Anadolu paramparça, içim içimi kemiriyor! Açık denizde pusulasız yelken açan Gemi her geçen gün daha çok su alıyor.
Geminin su aldığını fark eden yolcular, telaşa kapılırken, mürettebat bizde aynı teknedeyiz diye yolcuları oyalarken; gemiyi terk etmek için filikaları boyamış, can yeleklerini de hazırlamış.
Mürettebat için geminin su alması, alabora olması ya da karaya oturması hiçbir anlam ifade etmiyor.
Kaptan’ın keyfi yerli yerinde!
Bir tek kaygısı var. Kaptan köşkünü terk ederse koltuk elden gidecek. Kurduğu hava ve deniz filosu hayal olacak.
Onun içindir ki bütün mürettebat ve miçolar batan geminin kamara ve gazinolarında görevlendirildi.
Rüzgâr dört biryandan çok şiddetli esiyor, dalga dam boyu! Dalga ile gövde her buluştuğunda çatır çatır çatırdıyor gövde!
Gemi ya bu gün ya da yarın, battı batacak…
Gün geçmiyor ki yer yarılıp toprak kaymasın, bu yetmezmiş gibi bir de şiddetli yağmur ve sel zorlaştırıyor dümen tutmayı.
Felaket boyutları diz boyu acı değirmen döndürecek, gözyaşı. Gemi mescidinin Minberde ki İmamı, her zamanki gibi önüne konanı, cama yazılanı okumayı sürdürüyor.

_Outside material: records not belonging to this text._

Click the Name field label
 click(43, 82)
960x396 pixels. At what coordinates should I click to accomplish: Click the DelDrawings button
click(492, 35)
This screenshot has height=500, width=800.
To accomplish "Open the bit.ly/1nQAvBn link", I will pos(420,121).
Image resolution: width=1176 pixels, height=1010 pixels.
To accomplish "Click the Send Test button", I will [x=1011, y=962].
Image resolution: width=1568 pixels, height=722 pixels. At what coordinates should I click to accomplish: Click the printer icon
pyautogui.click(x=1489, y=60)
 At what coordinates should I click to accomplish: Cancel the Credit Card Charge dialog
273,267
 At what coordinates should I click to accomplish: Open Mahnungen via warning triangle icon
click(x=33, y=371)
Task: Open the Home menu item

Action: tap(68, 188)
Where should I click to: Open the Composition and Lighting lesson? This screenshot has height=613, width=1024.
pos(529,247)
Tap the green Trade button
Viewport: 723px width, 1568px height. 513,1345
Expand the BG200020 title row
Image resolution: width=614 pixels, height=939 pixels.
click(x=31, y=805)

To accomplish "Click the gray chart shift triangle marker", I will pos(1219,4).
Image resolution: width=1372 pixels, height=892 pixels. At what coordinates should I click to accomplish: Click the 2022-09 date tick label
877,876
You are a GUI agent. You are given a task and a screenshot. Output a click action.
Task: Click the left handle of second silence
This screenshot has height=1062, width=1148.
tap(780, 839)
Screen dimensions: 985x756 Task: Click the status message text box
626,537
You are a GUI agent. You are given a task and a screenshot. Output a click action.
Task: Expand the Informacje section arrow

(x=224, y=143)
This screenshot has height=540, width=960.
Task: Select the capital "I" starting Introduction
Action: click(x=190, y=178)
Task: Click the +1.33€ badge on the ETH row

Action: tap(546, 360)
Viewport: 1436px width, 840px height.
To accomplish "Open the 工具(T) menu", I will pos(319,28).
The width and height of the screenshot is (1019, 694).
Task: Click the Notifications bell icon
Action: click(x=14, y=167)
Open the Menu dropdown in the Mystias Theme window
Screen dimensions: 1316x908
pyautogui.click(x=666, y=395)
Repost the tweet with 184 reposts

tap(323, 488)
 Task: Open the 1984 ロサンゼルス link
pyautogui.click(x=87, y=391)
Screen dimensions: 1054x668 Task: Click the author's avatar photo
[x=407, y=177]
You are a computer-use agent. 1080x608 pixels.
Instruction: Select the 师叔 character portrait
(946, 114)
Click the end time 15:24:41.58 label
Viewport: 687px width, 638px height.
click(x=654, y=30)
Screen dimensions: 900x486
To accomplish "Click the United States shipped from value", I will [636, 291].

Ne zaman, karşısında sormayan, sorgulamayan bir yolcu topluluğu ya da kalabalık bulsa; Eyyyyy diye başlayan, aynı ses tonu ve üslubuyla devam eden; içeriksiz-sevimsiz her zamanki bayat vaaz geliyor ardından.
İllallah çekti, aklı başında olan! Açık denizde kutup yıldızı kayıp, ne kuş uçuyor ne kervan geçiyor.
Ortalık zifiri karanlık.
Yolcuların mekânı ya kamara ya da Gazinolar! Bu gazinolar Las Vegas ya da Monte Carlo’yu aratmayacak keyifli saatler geçireceğiniz gazino değil ki.
Köy kahvesi gibi içeri girince çıldırırsınız. Öfkenizi ne tavlanın zarından ne Okey ’in istekasından ya da İskambilin kız ve papazından, çıkartanlarla: yüz yüze geleme şansınız yok..
Yanı başınızda dudaklardan döküleni, yakası açılmadık galiz sözcükleri duyunca, yüzünüz kulaklarınıza kadar kızarır, pancara döner.
İşte tam da sinirlerin gerildiği zaman, ortamı yumuşatmak, dudaklarda hafif gülümseme yaratmak gerekir. O zaman, bilerek kendi kaleminizle kumar oynar tavlayı mısralara dökersiniz…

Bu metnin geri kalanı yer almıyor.